Survival Analysis is used to explore the impact of different factor on expected time difference between each deposit/withdraw activity. Raw dataset transactions consist of customer deposit and withdraw activities, to conduct survival analysis we need to transform the data so that it contains; (1) Duration of observation and; (2) Status of observation. In our project context, individual withdraw records need to be paired with one or more deposit records. We conducted this mapping based on FIFO (First in first out) and LIFO (Last in first out) assumption. In FIFO approach, we map always the first deposit transaction with first withdraw transaction, then calculate using the difference of deposit and withdraw date as the survival duration. In the LIFO approach, we map the last deposit transaction with first withdraw activity. In case the deposit amount is different from withdraw amount, we map the transaction with smaller amount first and then map the leftover transaction with bigger amount.

In the Shiny app, users are able to conduct the survival analysis interactively. Options are provided for user to choose transaction mapping logic (LIFO/FIFO) and variables to conduct survival analysis (Gender, City, Zodiac etc.).

Kaplan–Meier curves will be generated to show the survival possibilities (of users keeping their money in Yu’e Bao) over the duration of the dataset (number of days). A risk table is shown to display the number and percentage of deposits at risk of being withdrawn. A censor plot will show the distribution of censors' activity by different variable (in this case people don’t withdraw and no further data is provided).

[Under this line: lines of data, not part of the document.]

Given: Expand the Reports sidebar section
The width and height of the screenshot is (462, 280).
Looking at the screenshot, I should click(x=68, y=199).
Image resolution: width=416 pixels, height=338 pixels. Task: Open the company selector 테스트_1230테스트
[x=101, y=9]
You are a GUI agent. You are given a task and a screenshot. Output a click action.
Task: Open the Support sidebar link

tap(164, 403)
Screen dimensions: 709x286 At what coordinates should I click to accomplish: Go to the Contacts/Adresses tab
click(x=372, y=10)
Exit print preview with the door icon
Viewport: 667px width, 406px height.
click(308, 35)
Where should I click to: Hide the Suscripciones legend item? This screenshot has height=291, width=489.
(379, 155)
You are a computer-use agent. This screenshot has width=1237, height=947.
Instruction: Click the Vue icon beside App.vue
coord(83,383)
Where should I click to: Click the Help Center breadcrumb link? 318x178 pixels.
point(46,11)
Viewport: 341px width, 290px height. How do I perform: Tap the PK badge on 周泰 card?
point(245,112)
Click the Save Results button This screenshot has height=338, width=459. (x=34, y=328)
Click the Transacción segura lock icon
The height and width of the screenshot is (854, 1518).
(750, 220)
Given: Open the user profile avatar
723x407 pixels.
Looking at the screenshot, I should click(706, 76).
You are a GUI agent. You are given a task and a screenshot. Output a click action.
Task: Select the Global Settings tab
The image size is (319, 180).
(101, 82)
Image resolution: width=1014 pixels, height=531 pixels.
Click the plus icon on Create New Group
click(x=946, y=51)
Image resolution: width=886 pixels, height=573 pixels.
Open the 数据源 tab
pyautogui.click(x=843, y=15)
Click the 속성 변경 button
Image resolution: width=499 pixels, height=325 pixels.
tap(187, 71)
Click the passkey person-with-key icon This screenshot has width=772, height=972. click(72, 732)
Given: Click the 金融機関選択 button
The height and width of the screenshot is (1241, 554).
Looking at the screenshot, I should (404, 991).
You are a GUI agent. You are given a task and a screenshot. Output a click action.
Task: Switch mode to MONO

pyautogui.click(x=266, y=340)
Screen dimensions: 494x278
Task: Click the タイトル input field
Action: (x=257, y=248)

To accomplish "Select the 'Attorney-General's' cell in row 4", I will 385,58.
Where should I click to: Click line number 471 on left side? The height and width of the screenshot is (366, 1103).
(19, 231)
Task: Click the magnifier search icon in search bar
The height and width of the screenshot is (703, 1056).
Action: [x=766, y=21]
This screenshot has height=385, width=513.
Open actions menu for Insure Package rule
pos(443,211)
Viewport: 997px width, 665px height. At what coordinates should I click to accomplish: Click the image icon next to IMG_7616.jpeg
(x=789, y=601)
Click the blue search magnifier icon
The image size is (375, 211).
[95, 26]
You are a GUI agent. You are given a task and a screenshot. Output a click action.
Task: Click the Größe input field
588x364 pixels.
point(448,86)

We found that the survival analysis result does not differ much between FIFO and LIFO dataset, this is probably due to most of the transactions in Yu’e Bao follows the single deposit and withdraw pattern, the mapping result in that case we be the same.

Overall, 50% of users will withdraw their money within 1 month after deposit. 86% of user decided to withdraw their money before 6 months, only 6% of users deposit their money without withdraw for more than 1 year.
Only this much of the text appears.